Ukraine halts Russian gas purchases as talks on deal fail

7/1/2015

ELENA MAZNEVA, DARYNA KRASNOLUTSKA and ALEXANDER WEBER

KIEV, Ukraine (Bloomberg) -- Ukraine halted purchases of Russian natural gas after its bigger neighbor took away most of a price discount and declined to sign a three-way accord with the European Union through the winter heating season.

Ukraine’s gas company NAK Naftogaz Ukrainy won’t buy gas from Russia as of Wednesday and will continue purchases from the EU, Energy Minister Volodymyr Demchyshyn said.

Russia’s offer to reduce the discount Ukraine receives to contract prices by 60% in the third quarter wasn’t fair, he said by phone after talks with his Russian counterpart Alexander Novak and the European Commission’s vice president for energy union, Maros Sefcovic.

“Naftogaz halts purchase of Russian gas till supply conditions are agreed on,” the company said in a statement after the trilateral talks ended on Tuesday. “Transportation of gas through Ukraine to Gazprom’s European customers will continue in full, according to the contract terms.”

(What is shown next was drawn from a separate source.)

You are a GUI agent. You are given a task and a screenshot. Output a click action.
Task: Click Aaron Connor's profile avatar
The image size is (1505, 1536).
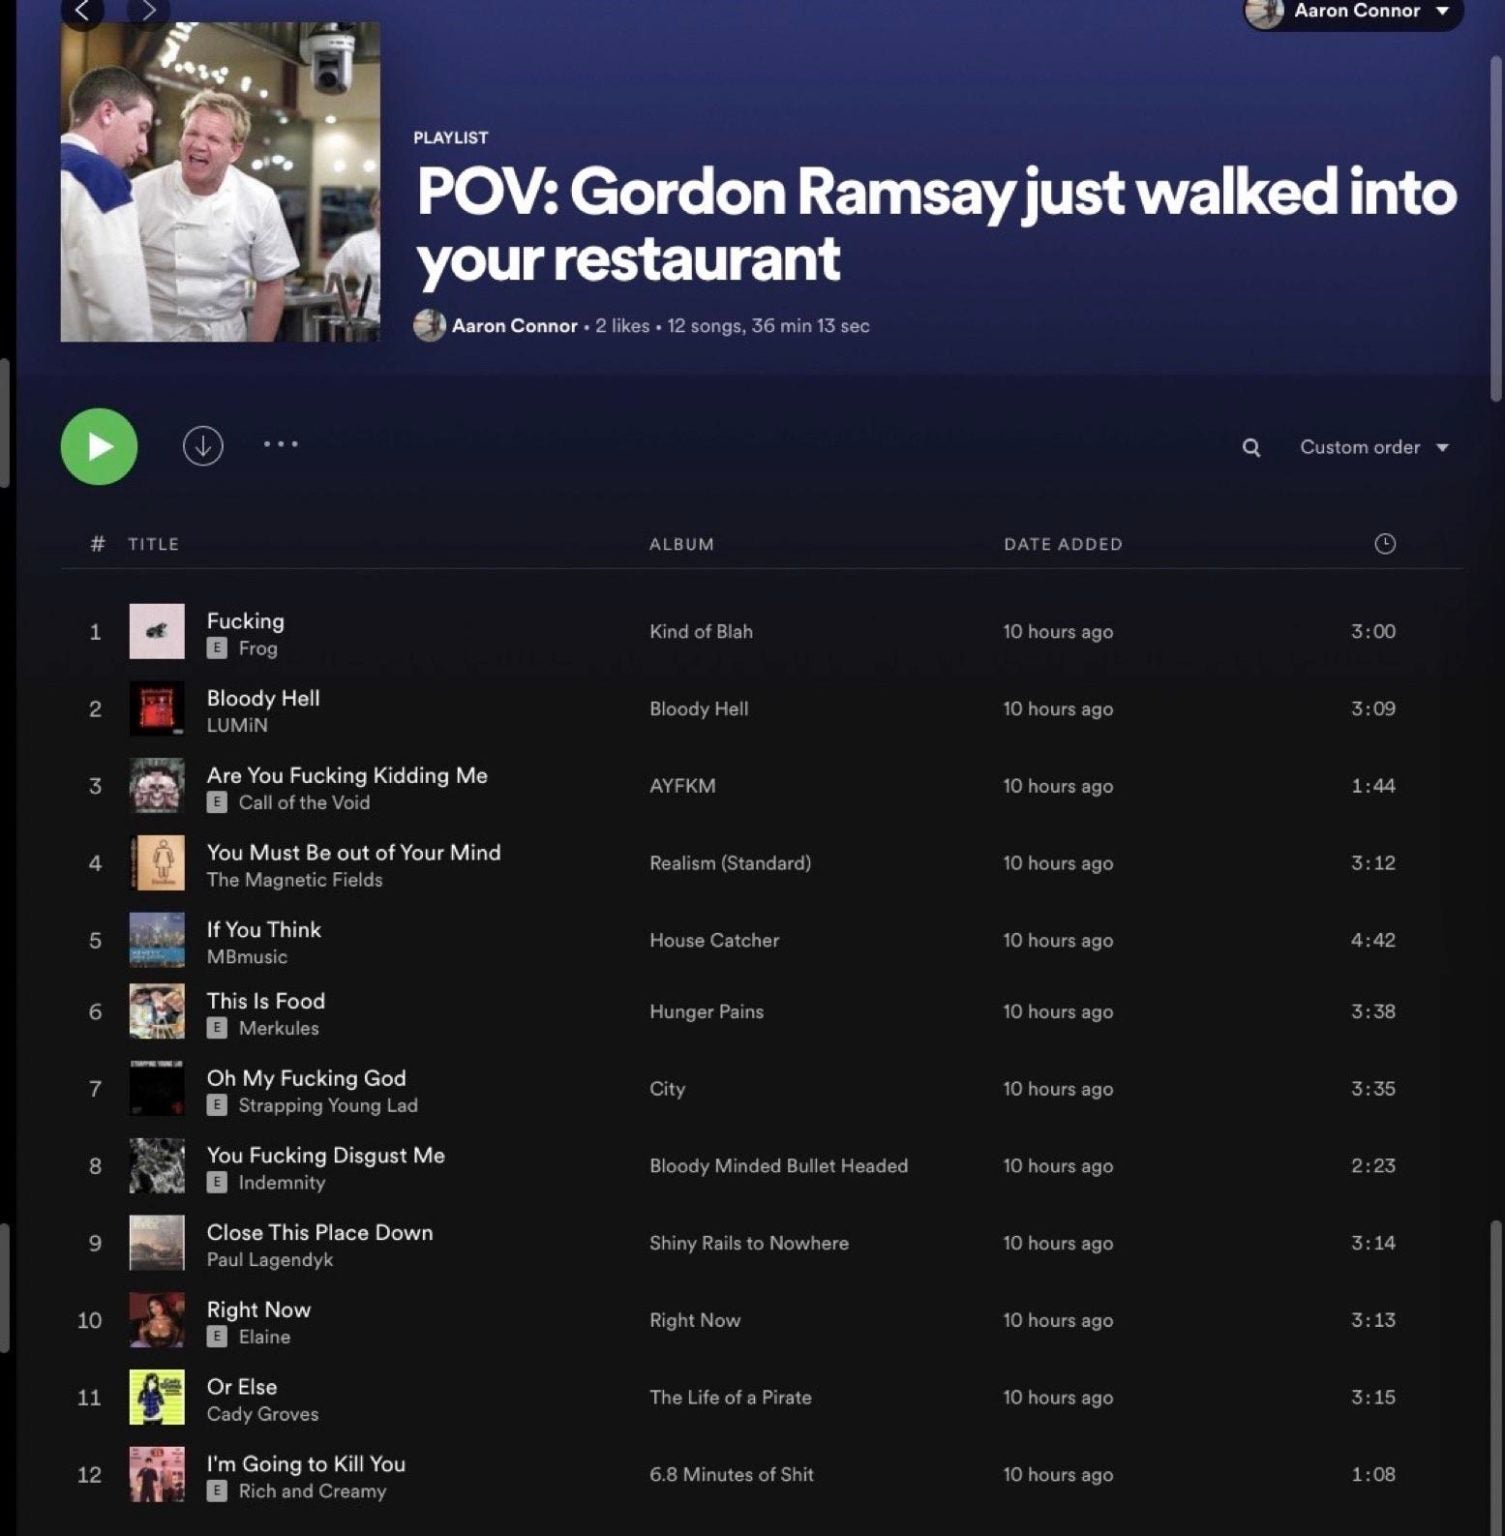1266,13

An agreement between the two former Soviet allies would reduce the risk of supply disruption for the EU, which gets 10% of its gas through pipes crossing Ukraine from Russia. Payment disputes between the two countries disrupted transit flows to Europe in 2006 and 2009 during freezing weather.

Naftogaz said purchases from Russia can resume after it reaches an agreement with OAO Gazprom on supply conditions through at least the first quarter. The company had insisted Ukraine and Russia sign a trilateral, binding intergovernmental protocol to set an interim supply framework. Russia rejected that.

Bridging Agreement

The government in Moscow agreed on Monday to lower the contract rate for Ukraine by about $40 per 1,000 cubic meters during the third quarter, less than the $100 discount in the second quarter. That would leave the price, which is linked to oil prices, unchanged against the April-June period at about $247. The offered price is close to what Poland pays Russia, Novak said.

“We are very surprised—the Ukrainian side wanted a lower price but that doesn’t correspond to the current market,” he told reporters after the talks in Vienna.

The goal for Ukraine and the EU was to reach a bridging deal that would stay in place until an arbitration court decision on a dispute between Gazprom and Naftogaz, or at least through next winter. The court in Stockholm is expected to issue its verdict in late 2016 or in 2017.

“As the meeting has shown today, the parties are still far apart,” Sefcovic said in a statement. “We have agreed that the commission will put forward ideas to prepare next steps so that the next consultation could take place.”

Interim Deals

The EU has helped broker two interim deals between the countries since October. Negotiations on the fourth-quarter gas deal should start in September, Novak said.

“There is no sort of special situation,” Novak said on Russian state television. “The situation is absolutely in working mode, normal, calm.”

While Ukraine can cope without Russian gas in the summer months starting in June, it must increase imports and spend at least two months refilling underground storage before the next cold season. At the Russian price, it would cost $1.7 billion for Ukraine to add the required 7 Bcm of gas.

Demchyshyn said his country needs about $1 billion for gas purchases needed to fill underground storage and will meet potential lenders from July 6 to July 11.